Ses tirs touchent un jeune homme de 27 ans, assistant d’un photographe, au thorax et à l’abdomen. Hospitalisée, la victime est dans un état « grave », a indiqué une source policière. Le tireur, lui, s’est enfui après ses coups de feu. On apprend qu’une scène identique s’était produite ce vendredi 15 novembre dans les locaux de la chaine de télévision d’information continue, BFM-Tv. Heureusement, il n’y a eu aucune victime. Dans la même journée, soit quelques heures après l’agression au siège de Libération, des coups de feu ont été tirés devant la Société Générale, dans le quartier de la Défense. Toujours à Paris. Aucune victime. Plus tard, l’agence Reuters a rapporté qu’un homme avait affirmé à la police avoir été pris en otage à la Défense. Son agresseur l’aurait contraint de le conduire aux Champs-Elysées avant de le relâcher. Dans l’après-midi, les responsables de Libération annonce que le journal est victime d’une « attaque informatique en déni de service ». Décidément ! Comme on pouvait s’y attendre, ces différents événements ont été suivis par un renforcement de la sécurité au niveau des grands groupes de presse situés dans Paris.

Quelques interrogations

Les réactions de condamnation de la classe politique et du gouvernement n’ont pas tardé.
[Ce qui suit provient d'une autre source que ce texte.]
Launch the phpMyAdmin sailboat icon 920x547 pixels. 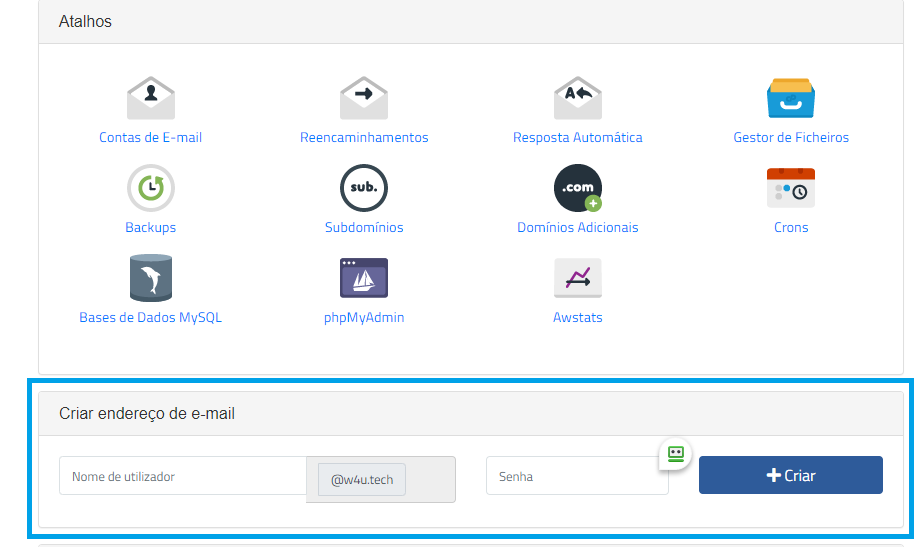(364, 278)
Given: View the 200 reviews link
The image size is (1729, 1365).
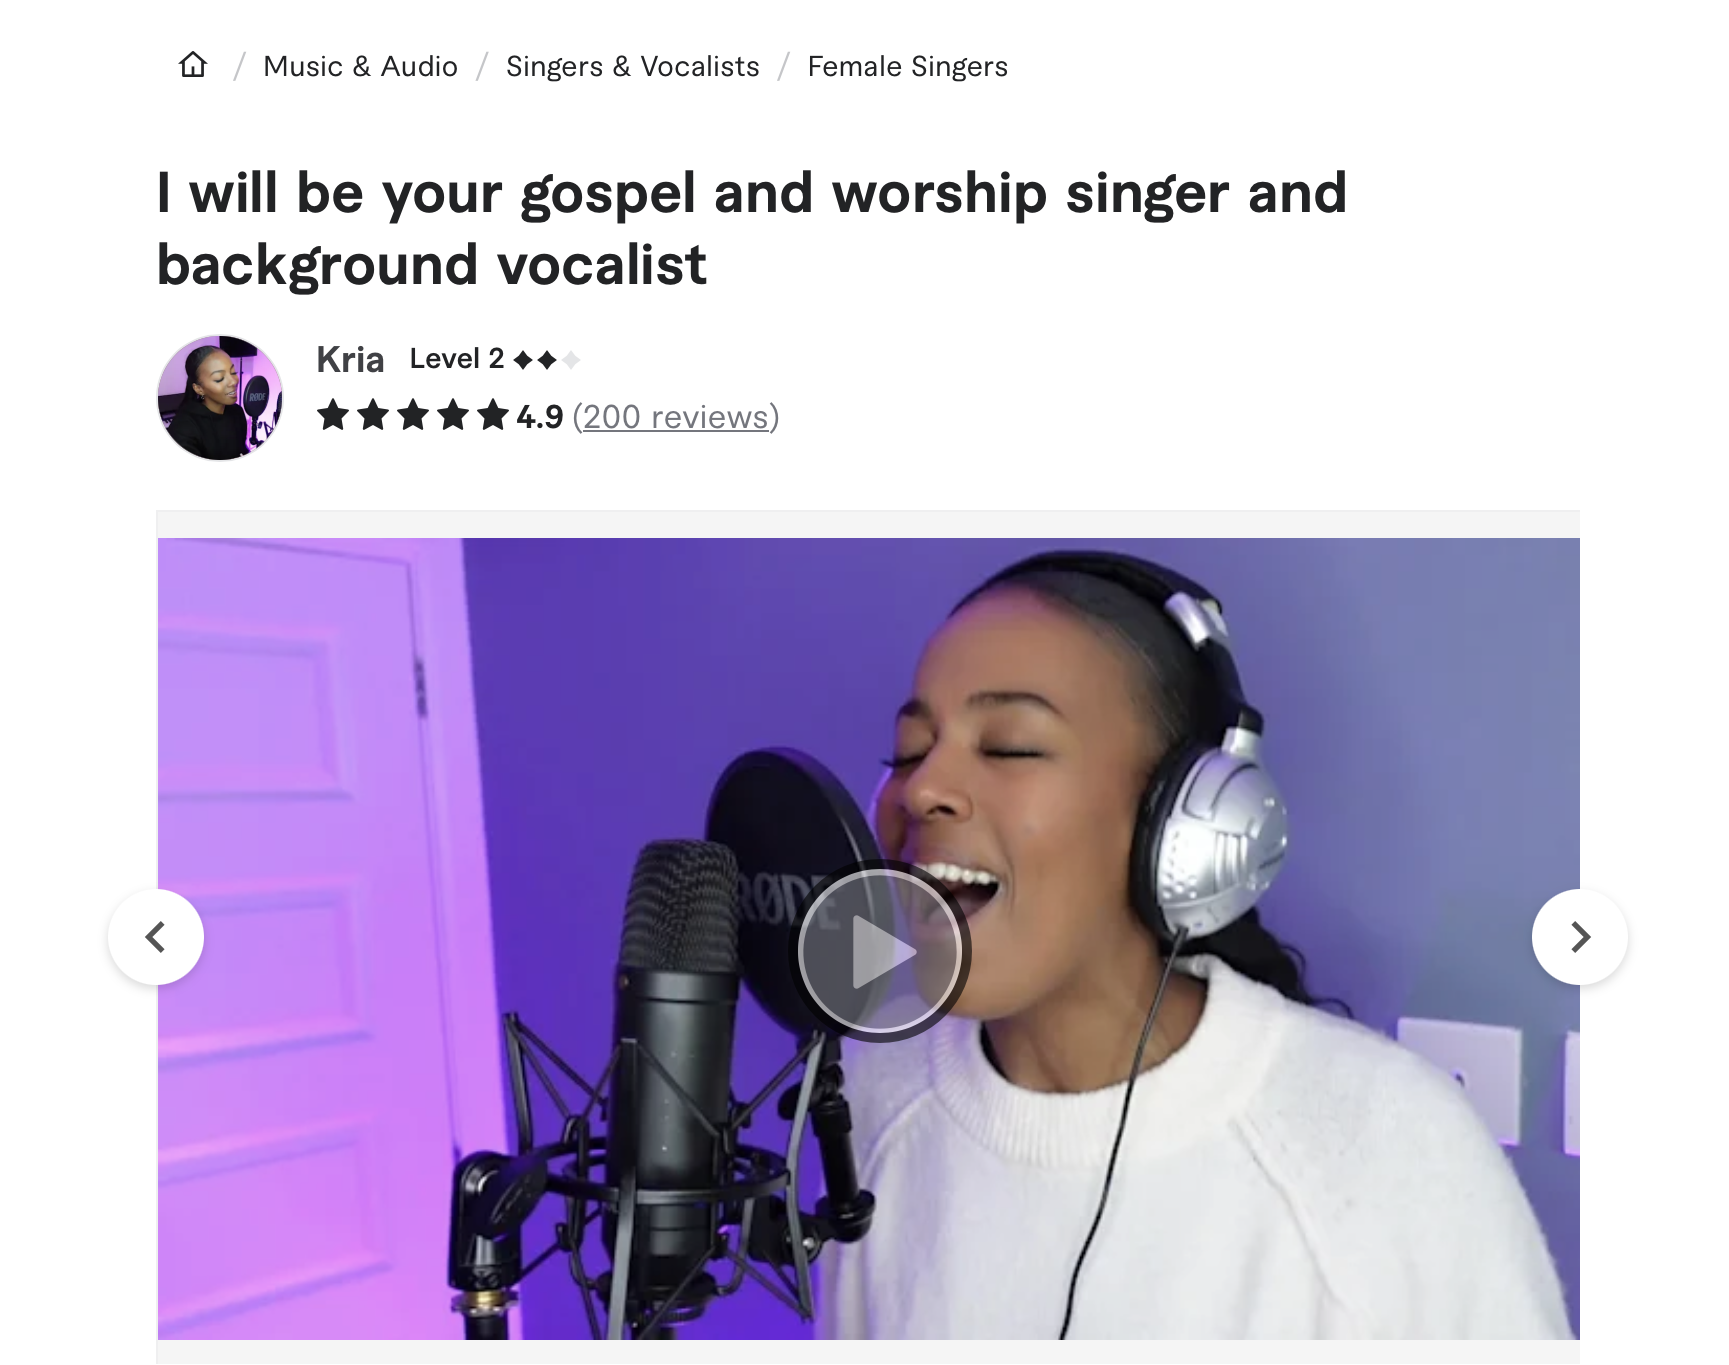Looking at the screenshot, I should click(676, 416).
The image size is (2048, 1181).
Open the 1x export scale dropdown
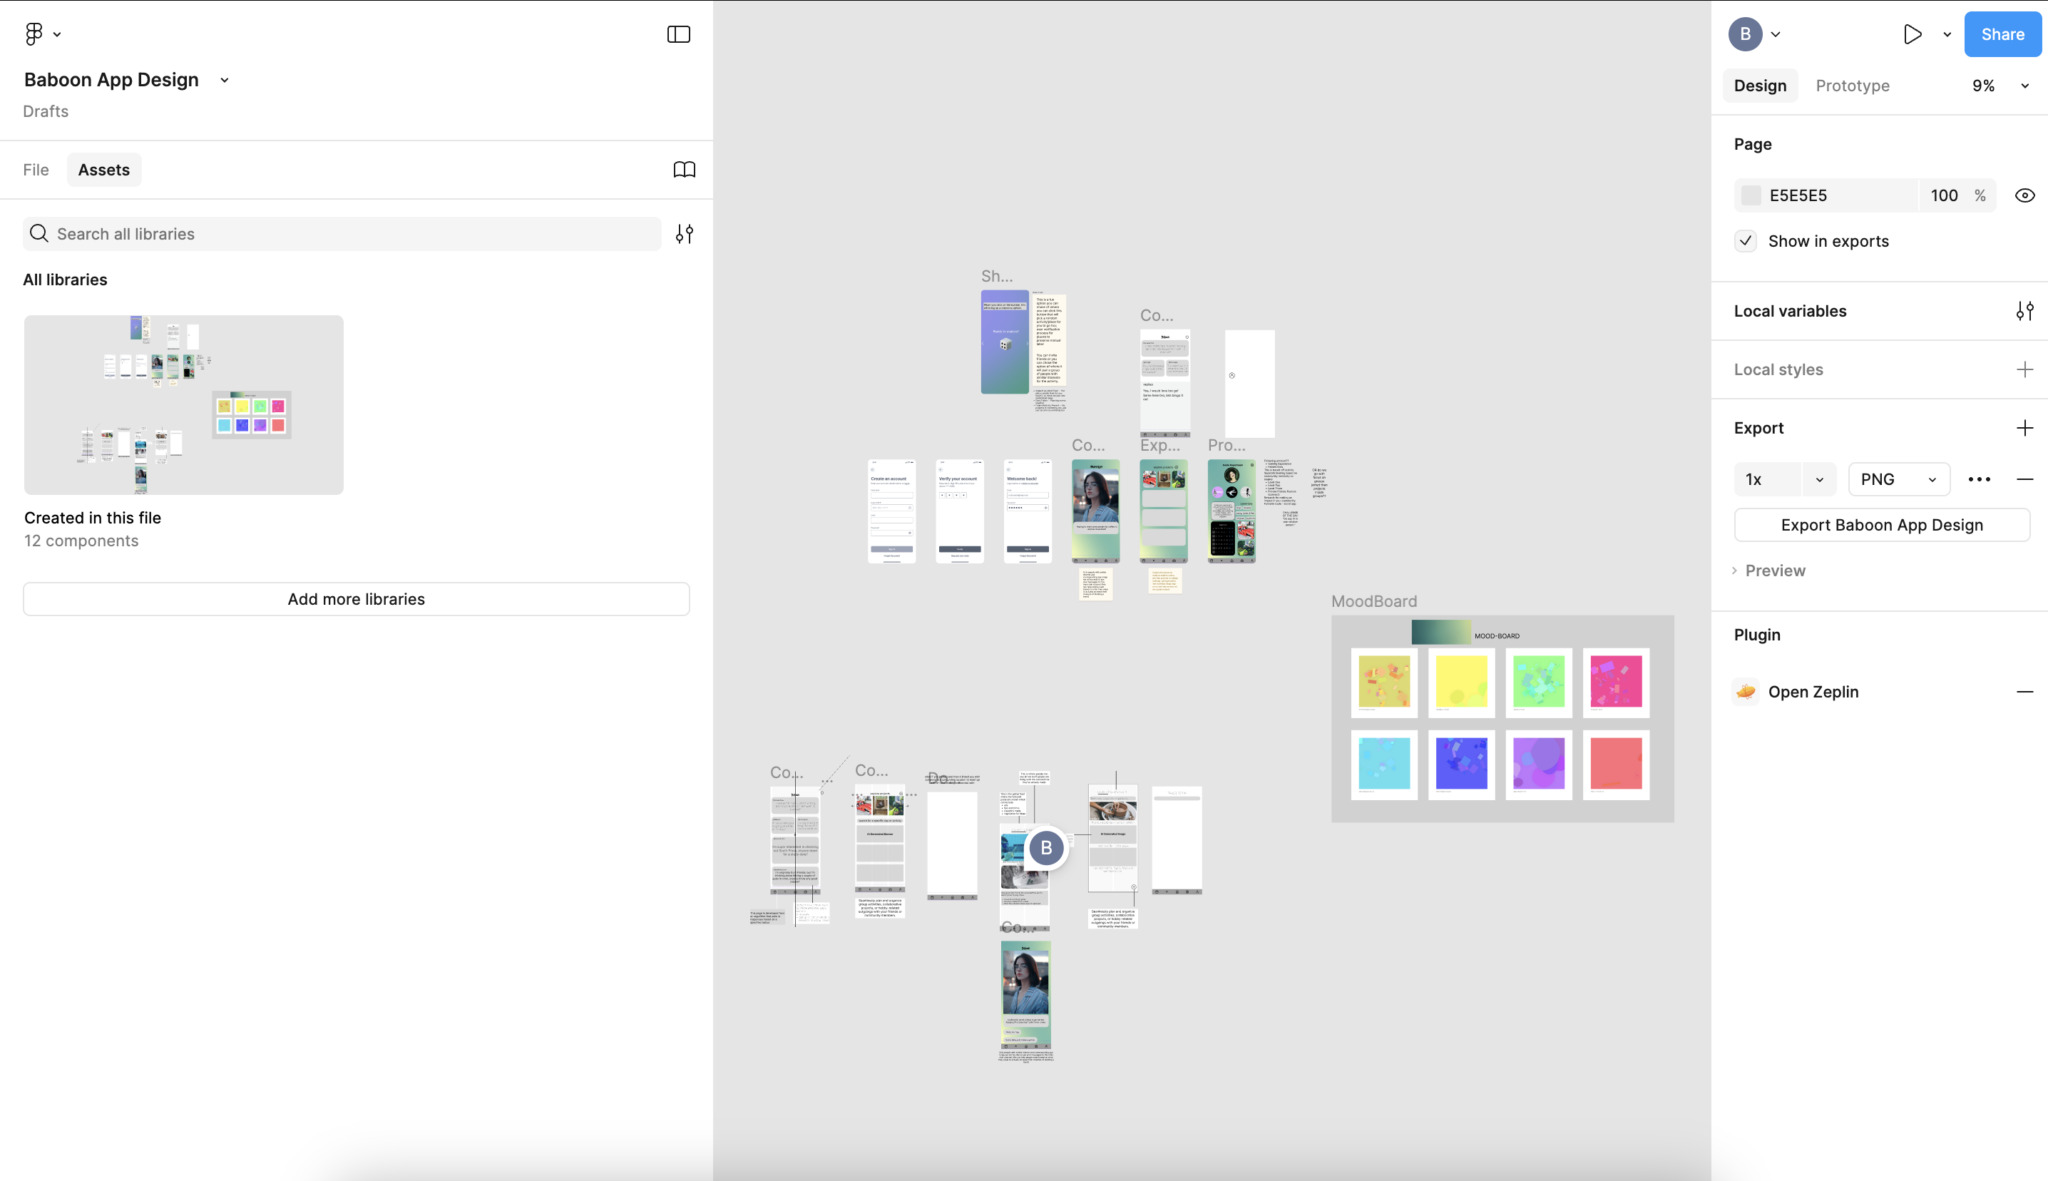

Pour manifester le soutien du pouvoir au quotidien Libération, Manuel Valls, le ministre de l’Intérieur, s’est rendu au siège du journal peu après la scène. La position officielle à chaud du gouvernement est venu avec un communiqué de Matignon (Premier ministre). « Le gouvernement ne permettra pas que les représentants de la presse écrite ou audiovisuelle, dont le travail est indispensable au fonctionnement de notre démocratie et de nos institutions républicaines, puissent être menacés ou victimes d’actes criminels dans l’exercice de leur fonctions », a indiqué le communiqué. Mais qui est l’auteur de ses attaques. Agit-il seul ? Quelles sont ses motivations ? Quelques éléments de réponses avec la conférence de presse du Procureur de Paris. Il s’agit d’ « un homme de type européen âgé de 35 à 45 ans, d’une taille d’1 m 70 à 1m 80 ; aux cheveux poivre et sel avec, s’il en est toujours porteur, une barbe de deux ou trois jours. » C’est le même suspect qui aurait tiré à Libération et à La Défense. Mais quelles sont ses motivations ? On n’en sait rien pour le moment.